Hotel TULIP would like to review the menu and tempt any guest with delightful wines. The hotel’s CIO, Dr Bear Guts (not Bill Gates!), believes that ratings provided by the WineEnthusiast (a multichannel marketer of a growing line of wine) are great resources to help their Market Promotion Division to identify potential excellent wine with affordable price. Hence, Hotel TULIP would like to analyze a wine rating dataset and discover taste and price patterns of different types of wine over the world.

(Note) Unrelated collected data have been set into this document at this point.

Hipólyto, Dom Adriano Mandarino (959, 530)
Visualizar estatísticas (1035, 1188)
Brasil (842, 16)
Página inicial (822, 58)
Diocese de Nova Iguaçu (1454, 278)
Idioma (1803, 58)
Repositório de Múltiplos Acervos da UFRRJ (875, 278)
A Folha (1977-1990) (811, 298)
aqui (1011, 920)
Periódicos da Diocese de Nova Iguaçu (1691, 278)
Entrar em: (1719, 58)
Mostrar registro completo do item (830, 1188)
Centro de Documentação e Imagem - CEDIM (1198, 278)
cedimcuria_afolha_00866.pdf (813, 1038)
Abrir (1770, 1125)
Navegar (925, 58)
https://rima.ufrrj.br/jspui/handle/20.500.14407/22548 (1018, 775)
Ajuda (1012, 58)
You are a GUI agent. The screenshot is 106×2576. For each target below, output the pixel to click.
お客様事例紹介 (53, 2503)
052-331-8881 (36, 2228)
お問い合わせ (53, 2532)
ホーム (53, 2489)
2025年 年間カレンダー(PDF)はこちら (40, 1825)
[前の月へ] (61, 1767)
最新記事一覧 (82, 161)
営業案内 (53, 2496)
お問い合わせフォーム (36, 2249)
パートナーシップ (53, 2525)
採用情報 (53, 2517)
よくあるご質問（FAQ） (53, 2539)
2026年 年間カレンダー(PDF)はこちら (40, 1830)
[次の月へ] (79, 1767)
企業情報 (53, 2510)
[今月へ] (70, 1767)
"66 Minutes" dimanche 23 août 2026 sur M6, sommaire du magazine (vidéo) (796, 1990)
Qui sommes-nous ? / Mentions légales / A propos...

The code and other resources can be found when you view this project on GitHub.
Two tasks were completed:
Task 1 : Numeric and Categorical Value Analysis
For a data scientist, after obtaining the dataset, the first most crucial task is to obtain a good understanding of the data he or she is dealing with. This includes: examining the data attributes (or equivalently, data fields), seeing what they look like, what is the data type for each field, and from this information, determining suitable numerical/visual descriptions. The first task is to read the json file as a Pandas DataFrame and delete the rows which contain invalid values in the attributes of “points” and “price”. Then, we need to answer the following two questions in our IPython notebook based on this dataset:
(1) what are the 10 varieties of wine which receives the highest number of reviews?
(2) which varieties of wine having the average price less than 20, with the average points at least 90? Assuming there is no duplicate review in the data, i.e., each row represent a unique wine.
In addition, we need to group all reviews by different countries and generate a statistic table, and save as a csv file named “statisticByState.csv”. The table must have four columns:
Country – listing the unique country name.
Variety – listing the varieties receiving the most reviews in that country.
AvgPoint – listing the average point (rounded to 2 decimal places) of wine in that country
AvgPrice – listing the average price (rounded to 2 decimal places) of wine in that country
Task 2 : Text Analysis
In this task, we are required to write Python code to extract keywords from the “description” column of the json data, used to redesign the wine menu for Hotel TULIP. We need to generate two txt files:
HighFreq.txt This file contains the frequent unigrams that appear in more than 5000 reviews (one row in the dataframe is one review).
Shirazkey.txt This file contains the key unigrams with tf-idf score higher than 0.4.
To reduce the runtime, first we need to extract the description from the variety of “Shiraz”, and then calculate tf-idf score for the unigrams in these descriptions only. In both txt files, all unigrams are sorted alphabetically and are saved line by line without duplicate. Before we calculate the unigram frequent or tf-idf, we need to remove the stop words in all description using the provided “stopwords.txt” or using the built-in function in Python.